= EXERCISE INSTRUCTIONS =
Please reproduce the records, omitting nothing and changing nothing.

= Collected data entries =
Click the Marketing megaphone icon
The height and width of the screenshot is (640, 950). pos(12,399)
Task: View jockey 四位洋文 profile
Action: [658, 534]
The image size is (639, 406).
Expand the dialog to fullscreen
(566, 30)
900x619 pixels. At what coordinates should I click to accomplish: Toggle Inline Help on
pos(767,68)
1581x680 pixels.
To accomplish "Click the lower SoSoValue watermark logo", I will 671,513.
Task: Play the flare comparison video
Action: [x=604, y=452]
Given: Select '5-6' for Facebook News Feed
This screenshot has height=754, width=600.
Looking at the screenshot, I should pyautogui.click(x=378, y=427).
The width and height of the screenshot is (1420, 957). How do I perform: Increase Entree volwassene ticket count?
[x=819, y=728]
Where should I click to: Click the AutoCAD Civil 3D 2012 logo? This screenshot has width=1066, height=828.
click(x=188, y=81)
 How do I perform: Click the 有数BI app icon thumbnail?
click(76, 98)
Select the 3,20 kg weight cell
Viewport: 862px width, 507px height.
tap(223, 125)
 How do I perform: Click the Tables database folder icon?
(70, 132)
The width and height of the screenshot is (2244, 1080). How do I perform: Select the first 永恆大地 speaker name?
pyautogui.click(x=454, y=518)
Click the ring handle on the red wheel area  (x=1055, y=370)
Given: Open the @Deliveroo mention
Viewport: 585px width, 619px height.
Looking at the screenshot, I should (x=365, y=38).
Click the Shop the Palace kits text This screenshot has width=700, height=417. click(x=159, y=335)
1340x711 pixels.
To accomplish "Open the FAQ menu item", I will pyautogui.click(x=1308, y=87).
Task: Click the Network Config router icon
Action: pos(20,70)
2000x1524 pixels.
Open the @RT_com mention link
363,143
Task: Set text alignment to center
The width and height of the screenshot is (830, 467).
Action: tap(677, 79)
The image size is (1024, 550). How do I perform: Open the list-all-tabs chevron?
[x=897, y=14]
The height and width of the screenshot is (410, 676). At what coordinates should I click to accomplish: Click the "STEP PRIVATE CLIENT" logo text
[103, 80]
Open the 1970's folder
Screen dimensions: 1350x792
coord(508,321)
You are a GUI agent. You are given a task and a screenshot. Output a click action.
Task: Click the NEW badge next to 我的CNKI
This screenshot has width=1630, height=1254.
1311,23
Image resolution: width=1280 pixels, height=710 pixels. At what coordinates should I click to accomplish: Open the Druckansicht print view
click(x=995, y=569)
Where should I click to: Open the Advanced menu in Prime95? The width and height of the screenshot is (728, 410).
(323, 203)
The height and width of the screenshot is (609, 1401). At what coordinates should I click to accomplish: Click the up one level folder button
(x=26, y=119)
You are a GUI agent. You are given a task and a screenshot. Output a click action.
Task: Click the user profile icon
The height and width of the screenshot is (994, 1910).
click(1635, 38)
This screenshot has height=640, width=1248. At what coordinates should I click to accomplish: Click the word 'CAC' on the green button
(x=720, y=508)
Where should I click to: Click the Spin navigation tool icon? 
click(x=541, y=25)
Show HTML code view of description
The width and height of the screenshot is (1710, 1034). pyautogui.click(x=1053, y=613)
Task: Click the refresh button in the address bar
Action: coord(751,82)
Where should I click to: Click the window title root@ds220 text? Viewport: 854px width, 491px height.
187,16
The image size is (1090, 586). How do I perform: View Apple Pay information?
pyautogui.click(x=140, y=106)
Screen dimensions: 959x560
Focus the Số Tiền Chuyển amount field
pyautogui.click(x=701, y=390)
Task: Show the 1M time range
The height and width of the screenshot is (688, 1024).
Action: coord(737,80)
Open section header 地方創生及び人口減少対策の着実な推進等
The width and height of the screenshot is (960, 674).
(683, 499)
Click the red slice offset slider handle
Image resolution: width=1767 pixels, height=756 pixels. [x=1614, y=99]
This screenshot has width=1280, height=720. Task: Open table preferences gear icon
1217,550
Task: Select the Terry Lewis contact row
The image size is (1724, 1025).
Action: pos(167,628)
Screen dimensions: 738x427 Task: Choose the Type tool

= FINISHED TASK =
Click the Marketing megaphone icon
The height and width of the screenshot is (640, 950). pos(12,399)
Task: View jockey 四位洋文 profile
Action: [658, 534]
The image size is (639, 406).
Expand the dialog to fullscreen
(566, 30)
900x619 pixels. At what coordinates should I click to accomplish: Toggle Inline Help on
pos(767,68)
1581x680 pixels.
To accomplish "Click the lower SoSoValue watermark logo", I will 671,513.
Task: Play the flare comparison video
Action: [x=604, y=452]
Given: Select '5-6' for Facebook News Feed
This screenshot has height=754, width=600.
Looking at the screenshot, I should pyautogui.click(x=378, y=427).
The width and height of the screenshot is (1420, 957). How do I perform: Increase Entree volwassene ticket count?
[x=819, y=728]
Where should I click to: Click the AutoCAD Civil 3D 2012 logo? This screenshot has width=1066, height=828.
click(x=188, y=81)
 How do I perform: Click the 有数BI app icon thumbnail?
click(76, 98)
Select the 3,20 kg weight cell
Viewport: 862px width, 507px height.
tap(223, 125)
 How do I perform: Click the Tables database folder icon?
(70, 132)
The width and height of the screenshot is (2244, 1080). How do I perform: Select the first 永恆大地 speaker name?
pyautogui.click(x=454, y=518)
Click the ring handle on the red wheel area  (x=1055, y=370)
Given: Open the @Deliveroo mention
Viewport: 585px width, 619px height.
Looking at the screenshot, I should (x=365, y=38).
Click the Shop the Palace kits text This screenshot has width=700, height=417. click(x=159, y=335)
1340x711 pixels.
To accomplish "Open the FAQ menu item", I will pyautogui.click(x=1308, y=87).
Task: Click the Network Config router icon
Action: pos(20,70)
2000x1524 pixels.
Open the @RT_com mention link
363,143
Task: Set text alignment to center
The width and height of the screenshot is (830, 467).
Action: tap(677, 79)
The image size is (1024, 550). How do I perform: Open the list-all-tabs chevron?
[x=897, y=14]
The height and width of the screenshot is (410, 676). At what coordinates should I click to accomplish: Click the "STEP PRIVATE CLIENT" logo text
[103, 80]
Open the 1970's folder
Screen dimensions: 1350x792
coord(508,321)
You are a GUI agent. You are given a task and a screenshot. Output a click action.
Task: Click the NEW badge next to 我的CNKI
This screenshot has width=1630, height=1254.
1311,23
Image resolution: width=1280 pixels, height=710 pixels. At what coordinates should I click to accomplish: Open the Druckansicht print view
click(x=995, y=569)
Where should I click to: Open the Advanced menu in Prime95? The width and height of the screenshot is (728, 410).
(323, 203)
The height and width of the screenshot is (609, 1401). At what coordinates should I click to accomplish: Click the up one level folder button
(x=26, y=119)
You are a GUI agent. You are given a task and a screenshot. Output a click action.
Task: Click the user profile icon
The height and width of the screenshot is (994, 1910).
click(1635, 38)
This screenshot has height=640, width=1248. At what coordinates should I click to accomplish: Click the word 'CAC' on the green button
(x=720, y=508)
Where should I click to: Click the Spin navigation tool icon? 
click(x=541, y=25)
Show HTML code view of description
The width and height of the screenshot is (1710, 1034). pyautogui.click(x=1053, y=613)
Task: Click the refresh button in the address bar
Action: coord(751,82)
Where should I click to: Click the window title root@ds220 text? Viewport: 854px width, 491px height.
187,16
The image size is (1090, 586). How do I perform: View Apple Pay information?
pyautogui.click(x=140, y=106)
Screen dimensions: 959x560
Focus the Số Tiền Chuyển amount field
pyautogui.click(x=701, y=390)
Task: Show the 1M time range
The height and width of the screenshot is (688, 1024).
Action: coord(737,80)
Open section header 地方創生及び人口減少対策の着実な推進等
The width and height of the screenshot is (960, 674).
(683, 499)
Click the red slice offset slider handle
Image resolution: width=1767 pixels, height=756 pixels. [x=1614, y=99]
This screenshot has width=1280, height=720. Task: Open table preferences gear icon
1217,550
Task: Select the Terry Lewis contact row
The image size is (1724, 1025).
Action: pos(167,628)
Screen dimensions: 738x427 Task: Choose the Type tool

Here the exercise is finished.